13310 Highway 305 · P.O. Box 5
Lipscomb, Texas 79056
June 16, 2013
WOLF CREEK HERITAGE MUSEUM NOTES
by Virginia Scott
Due to computer internet connection problems at the museum my column did not get sent to the newspaper last week so I am covering two weeks in this weeks column.
We had a nice showing at the museum after the Turner family and friends said their goodbyes to Jacquita Turner the first of June. Judy Turner a niece brought us two scrapbooks that Jacquita had kept over the years. It is always interesting to review these albums to see what was happening during a time period and what the individual chose to keep in their albums. Obituaries seem to be a common one that everyone keeps. It appears to be a capsule memory of a friend or relative that contains the basic biographical information that is important to geneolgist.
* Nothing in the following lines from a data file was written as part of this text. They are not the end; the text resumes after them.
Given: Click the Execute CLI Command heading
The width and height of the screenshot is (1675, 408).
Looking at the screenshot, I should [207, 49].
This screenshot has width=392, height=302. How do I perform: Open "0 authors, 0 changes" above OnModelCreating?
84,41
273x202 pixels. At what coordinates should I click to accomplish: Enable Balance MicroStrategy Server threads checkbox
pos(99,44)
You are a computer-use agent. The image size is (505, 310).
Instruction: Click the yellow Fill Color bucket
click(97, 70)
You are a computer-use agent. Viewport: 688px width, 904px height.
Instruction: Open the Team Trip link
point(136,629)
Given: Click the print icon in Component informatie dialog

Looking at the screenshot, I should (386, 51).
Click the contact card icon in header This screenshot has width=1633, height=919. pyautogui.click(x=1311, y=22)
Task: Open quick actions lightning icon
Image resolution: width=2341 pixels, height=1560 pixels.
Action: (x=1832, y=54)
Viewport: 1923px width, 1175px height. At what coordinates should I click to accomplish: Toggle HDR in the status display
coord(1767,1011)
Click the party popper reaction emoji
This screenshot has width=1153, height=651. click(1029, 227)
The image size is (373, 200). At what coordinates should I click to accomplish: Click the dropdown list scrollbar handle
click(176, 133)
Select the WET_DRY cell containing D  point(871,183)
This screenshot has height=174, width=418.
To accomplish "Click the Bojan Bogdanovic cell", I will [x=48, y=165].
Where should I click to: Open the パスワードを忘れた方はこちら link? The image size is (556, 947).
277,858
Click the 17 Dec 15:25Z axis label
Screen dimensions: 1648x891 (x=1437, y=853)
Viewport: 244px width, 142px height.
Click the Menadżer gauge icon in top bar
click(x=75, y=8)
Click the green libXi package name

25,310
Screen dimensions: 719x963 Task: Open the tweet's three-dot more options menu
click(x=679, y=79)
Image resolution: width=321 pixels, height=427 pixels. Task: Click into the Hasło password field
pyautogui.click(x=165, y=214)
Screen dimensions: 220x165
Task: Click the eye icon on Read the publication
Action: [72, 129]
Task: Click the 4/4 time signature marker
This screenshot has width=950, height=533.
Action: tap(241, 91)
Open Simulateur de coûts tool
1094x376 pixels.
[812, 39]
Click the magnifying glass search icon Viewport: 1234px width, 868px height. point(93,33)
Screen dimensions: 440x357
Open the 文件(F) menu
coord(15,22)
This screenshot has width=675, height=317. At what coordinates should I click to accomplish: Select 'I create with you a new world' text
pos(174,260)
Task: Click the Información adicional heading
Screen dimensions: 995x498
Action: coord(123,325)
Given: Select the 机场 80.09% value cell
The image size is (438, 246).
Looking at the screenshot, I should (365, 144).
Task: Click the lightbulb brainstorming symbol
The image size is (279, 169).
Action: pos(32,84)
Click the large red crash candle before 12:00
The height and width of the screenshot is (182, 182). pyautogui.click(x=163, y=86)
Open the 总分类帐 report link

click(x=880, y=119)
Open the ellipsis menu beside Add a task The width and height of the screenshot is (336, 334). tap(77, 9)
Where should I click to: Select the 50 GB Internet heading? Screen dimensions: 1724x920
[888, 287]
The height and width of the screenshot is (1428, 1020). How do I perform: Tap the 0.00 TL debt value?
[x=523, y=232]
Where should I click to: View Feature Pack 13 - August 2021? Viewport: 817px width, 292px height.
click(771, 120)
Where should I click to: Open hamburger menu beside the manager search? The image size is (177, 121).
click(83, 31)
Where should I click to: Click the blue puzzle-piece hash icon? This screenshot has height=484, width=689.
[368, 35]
We are making progress on our cleaning and you can actually see the top of some of our work surfaces. Like housework , cleaning , sorting , and arranging is a ever going project in museums.
School is out and kids are out for the summer. If there is any junior high or high school students needing projects for honors,extra credit, etc. come and see us.
We are getting very close to starting construction on our new addition. The commissioner court discussed the preparation of the ground for the foundation at their last meeting . Stay tuned for updates.
The following tidbit from the "The Kiowa Valley Independent" is a reminder of how good a life we have and that a car is a luxury.
"In 1911 a telephone line connected all the country side. It was installed a short time after my last boy (Leroy) was born. Not nearly so lonesome, we could talk or listen for miles around. We had good neighbors though few and far between. It wasn't uncommon for them to get in the wagon and come for the day on Sunday. Often, more than one family would come. I have cooked meals that would have sufficed for harvest hands, but they did seem to enjoy the visit. I went occasionally, but not as often as my neighbors . Our church life was sadly neglected for lack of transportation, no one wanted to trail to church in a wagon, it didn't seem so out line to neighbors. After a few years, I do not recall how many, we decided to use the broom corn money for a car. Fords were the first in that part of Texas,. All hands and the cook turned out to pull it. I do not remember the acreage or the price, but in due time we became the possessor of a car. Now the lumber wagon and horses need no longer to go on pleasure jaunts. We had a car. Naturally we went often and farther a field."